Former Vandy coach Harley Boss played first in '31 for Chattanooga as the Lookouts' pitcher Jackie Mitchell (a girl) struck out Ruth and Gehrig



Vanderbilt's Schmittou from 1968-1978 was one of many football recruiting coordinators that doubled as head baseball coach. This practice was made popular by Ole Miss' John Vaught following a disappointing 5-5 mark in 1950. Vaught hired Ole Miss baseball coach Tom Swayze, who had also been a high school football coach, to this 'contact' position. Swayze's job was to evaluate talent throughout Mississippi and to get to know the high school coaches firsthand. Vaught's committment to the "Mississippi Boys First Program"paid off as the Rebels keyed in on Mississippi players as well as a few across state lines in Memphis and Louisiana. Ole Miss won 6 SEC titles and one National Title from 1952 to 1964 as Vaught's teams were top shelf until his retirement following the 1970 season. Swayze fielded some excellent baseball squads,too, winning three SEC titles and making three trips to the College World Series in his tenure.

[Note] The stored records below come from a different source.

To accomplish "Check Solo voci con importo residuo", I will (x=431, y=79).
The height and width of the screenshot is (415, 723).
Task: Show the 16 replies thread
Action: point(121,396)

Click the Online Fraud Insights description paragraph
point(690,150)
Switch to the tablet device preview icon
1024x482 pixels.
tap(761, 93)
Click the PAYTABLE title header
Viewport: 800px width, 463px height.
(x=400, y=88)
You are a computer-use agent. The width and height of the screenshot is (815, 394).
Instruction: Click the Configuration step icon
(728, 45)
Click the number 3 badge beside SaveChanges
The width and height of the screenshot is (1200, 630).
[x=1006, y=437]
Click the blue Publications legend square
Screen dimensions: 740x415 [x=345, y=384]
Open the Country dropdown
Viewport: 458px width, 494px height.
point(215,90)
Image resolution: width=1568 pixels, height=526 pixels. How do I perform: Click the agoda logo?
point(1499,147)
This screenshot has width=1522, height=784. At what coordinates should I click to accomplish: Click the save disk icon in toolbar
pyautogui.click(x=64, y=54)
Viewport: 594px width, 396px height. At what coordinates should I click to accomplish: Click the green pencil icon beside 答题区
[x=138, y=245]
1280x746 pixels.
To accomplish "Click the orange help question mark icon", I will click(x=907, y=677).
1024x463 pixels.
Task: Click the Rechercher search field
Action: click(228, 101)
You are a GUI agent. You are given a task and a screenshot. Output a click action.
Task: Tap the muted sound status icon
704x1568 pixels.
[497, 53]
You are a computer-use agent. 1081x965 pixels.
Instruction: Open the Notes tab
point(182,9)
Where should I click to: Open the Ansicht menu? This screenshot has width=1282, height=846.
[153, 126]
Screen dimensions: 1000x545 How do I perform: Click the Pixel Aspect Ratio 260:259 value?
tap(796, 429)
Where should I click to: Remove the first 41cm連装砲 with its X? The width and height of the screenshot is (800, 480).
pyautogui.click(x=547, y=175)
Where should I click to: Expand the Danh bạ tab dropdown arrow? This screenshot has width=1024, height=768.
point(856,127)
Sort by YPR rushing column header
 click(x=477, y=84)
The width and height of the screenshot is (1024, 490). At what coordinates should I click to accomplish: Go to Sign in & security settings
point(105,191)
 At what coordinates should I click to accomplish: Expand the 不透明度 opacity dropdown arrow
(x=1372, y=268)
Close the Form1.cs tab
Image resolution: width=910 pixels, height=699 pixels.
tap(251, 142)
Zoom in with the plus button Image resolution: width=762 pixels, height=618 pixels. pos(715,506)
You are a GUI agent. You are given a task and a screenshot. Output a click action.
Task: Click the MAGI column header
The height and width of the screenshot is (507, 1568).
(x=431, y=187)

Ole Miss' Johnny Vaught introduced the 'recruiting coordinator' concept to the SEC using his school's baseball coach, Tom Swayze as many others followed suit


Florida's Dave Fuller coached the Gators' baseball team from 1948-1975. He also served as a football assistant from '48 to '76 . When Bob Woodruff came to Florida from Baylor in 1950, he placed Fuller in charge of recruiting and immediately recruited local boy, Doug Dickey to Florida where he starred in baseball and football before going on as head coach at Tennessee and Florida and Tennessee's athletic director. Fuller's biggest recruiting coup was actually talking Woodruff's succcessor and Dickey's head coaching predecessor at Florida, Ray Graves into taking a chance on a 180 lb lineman with no scholarship offers.Florida's Big Bend and Monticello native Jack Youngblood came to Gainesville in 1967 making All-American his senior year in 1970.Youngblood, who had already bulked up to 225 in his first varsity season in 1968, earned his scholarship in the Gators' first game of the 1968 season as he also handled Florida's kicking chores and his 42 yard field goal was the difference in a 23-20 win over Air Force in Tampa. He earned All-American honors in 1970 before a 14 year career with the Los Angeles Rams of the NFL culminating in Youngblood's induction in the NFL Hall of Fame in 2001. Youngblood thanked Fuller for taking a chance on him, and thanked Graves, in his acceptance speech.



Dave Fuller talked Ray Graves into taking a chance on un-recruited future NFL Hall of Famer Jack Youngblood.


Now SEC baseball coaches just coach baseball.